#### [Aim of the task]
Set down all the lines below, each one exactly as shown.

** Opening Input records block **

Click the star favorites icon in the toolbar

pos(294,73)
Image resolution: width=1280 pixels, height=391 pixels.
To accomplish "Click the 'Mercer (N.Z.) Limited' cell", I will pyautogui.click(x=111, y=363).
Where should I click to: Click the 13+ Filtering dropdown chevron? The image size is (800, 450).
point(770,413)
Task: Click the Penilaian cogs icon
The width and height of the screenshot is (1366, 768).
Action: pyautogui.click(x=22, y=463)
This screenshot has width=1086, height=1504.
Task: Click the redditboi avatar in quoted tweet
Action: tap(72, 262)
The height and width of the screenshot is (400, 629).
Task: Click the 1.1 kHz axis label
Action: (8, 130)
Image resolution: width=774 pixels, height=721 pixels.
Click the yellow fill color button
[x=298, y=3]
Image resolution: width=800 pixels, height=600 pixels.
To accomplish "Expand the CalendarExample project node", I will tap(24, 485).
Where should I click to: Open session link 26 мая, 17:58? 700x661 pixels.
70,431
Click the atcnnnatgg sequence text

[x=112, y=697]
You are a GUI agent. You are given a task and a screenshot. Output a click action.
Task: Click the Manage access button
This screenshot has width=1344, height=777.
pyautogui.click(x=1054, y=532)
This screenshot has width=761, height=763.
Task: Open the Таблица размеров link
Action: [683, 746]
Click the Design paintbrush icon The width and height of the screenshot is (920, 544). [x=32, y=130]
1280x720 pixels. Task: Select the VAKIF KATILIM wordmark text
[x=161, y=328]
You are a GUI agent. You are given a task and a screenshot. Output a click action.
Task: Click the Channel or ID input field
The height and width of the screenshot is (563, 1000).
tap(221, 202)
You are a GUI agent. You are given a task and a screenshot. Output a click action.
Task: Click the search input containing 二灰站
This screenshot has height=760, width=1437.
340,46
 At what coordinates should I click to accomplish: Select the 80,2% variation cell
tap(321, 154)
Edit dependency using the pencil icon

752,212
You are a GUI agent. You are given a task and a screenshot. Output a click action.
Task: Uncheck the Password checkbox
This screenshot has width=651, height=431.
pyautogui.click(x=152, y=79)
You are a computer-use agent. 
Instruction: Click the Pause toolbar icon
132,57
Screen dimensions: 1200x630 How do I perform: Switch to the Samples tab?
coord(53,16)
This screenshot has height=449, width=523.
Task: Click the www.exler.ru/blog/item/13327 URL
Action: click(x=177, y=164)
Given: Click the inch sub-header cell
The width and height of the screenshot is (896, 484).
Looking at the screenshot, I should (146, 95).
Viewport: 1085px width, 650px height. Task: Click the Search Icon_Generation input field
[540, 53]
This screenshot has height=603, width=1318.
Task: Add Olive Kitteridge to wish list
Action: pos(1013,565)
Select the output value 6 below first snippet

** Closing Input records block **

#### [Answer to this problem]
Click the star favorites icon in the toolbar

pos(294,73)
Image resolution: width=1280 pixels, height=391 pixels.
To accomplish "Click the 'Mercer (N.Z.) Limited' cell", I will pyautogui.click(x=111, y=363).
Where should I click to: Click the 13+ Filtering dropdown chevron? The image size is (800, 450).
point(770,413)
Task: Click the Penilaian cogs icon
The width and height of the screenshot is (1366, 768).
Action: pyautogui.click(x=22, y=463)
This screenshot has width=1086, height=1504.
Task: Click the redditboi avatar in quoted tweet
Action: tap(72, 262)
The height and width of the screenshot is (400, 629).
Task: Click the 1.1 kHz axis label
Action: (8, 130)
Image resolution: width=774 pixels, height=721 pixels.
Click the yellow fill color button
[x=298, y=3]
Image resolution: width=800 pixels, height=600 pixels.
To accomplish "Expand the CalendarExample project node", I will tap(24, 485).
Where should I click to: Open session link 26 мая, 17:58? 700x661 pixels.
70,431
Click the atcnnnatgg sequence text

[x=112, y=697]
You are a GUI agent. You are given a task and a screenshot. Output a click action.
Task: Click the Manage access button
This screenshot has width=1344, height=777.
pyautogui.click(x=1054, y=532)
This screenshot has width=761, height=763.
Task: Open the Таблица размеров link
Action: [683, 746]
Click the Design paintbrush icon The width and height of the screenshot is (920, 544). [x=32, y=130]
1280x720 pixels. Task: Select the VAKIF KATILIM wordmark text
[x=161, y=328]
You are a GUI agent. You are given a task and a screenshot. Output a click action.
Task: Click the Channel or ID input field
The height and width of the screenshot is (563, 1000).
tap(221, 202)
You are a GUI agent. You are given a task and a screenshot. Output a click action.
Task: Click the search input containing 二灰站
This screenshot has height=760, width=1437.
340,46
 At what coordinates should I click to accomplish: Select the 80,2% variation cell
tap(321, 154)
Edit dependency using the pencil icon

752,212
You are a GUI agent. You are given a task and a screenshot. Output a click action.
Task: Uncheck the Password checkbox
This screenshot has width=651, height=431.
pyautogui.click(x=152, y=79)
You are a computer-use agent. 
Instruction: Click the Pause toolbar icon
132,57
Screen dimensions: 1200x630 How do I perform: Switch to the Samples tab?
coord(53,16)
This screenshot has height=449, width=523.
Task: Click the www.exler.ru/blog/item/13327 URL
Action: click(x=177, y=164)
Given: Click the inch sub-header cell
The width and height of the screenshot is (896, 484).
Looking at the screenshot, I should (146, 95).
Viewport: 1085px width, 650px height. Task: Click the Search Icon_Generation input field
[540, 53]
This screenshot has height=603, width=1318.
Task: Add Olive Kitteridge to wish list
Action: pos(1013,565)
Select the output value 6 below first snippet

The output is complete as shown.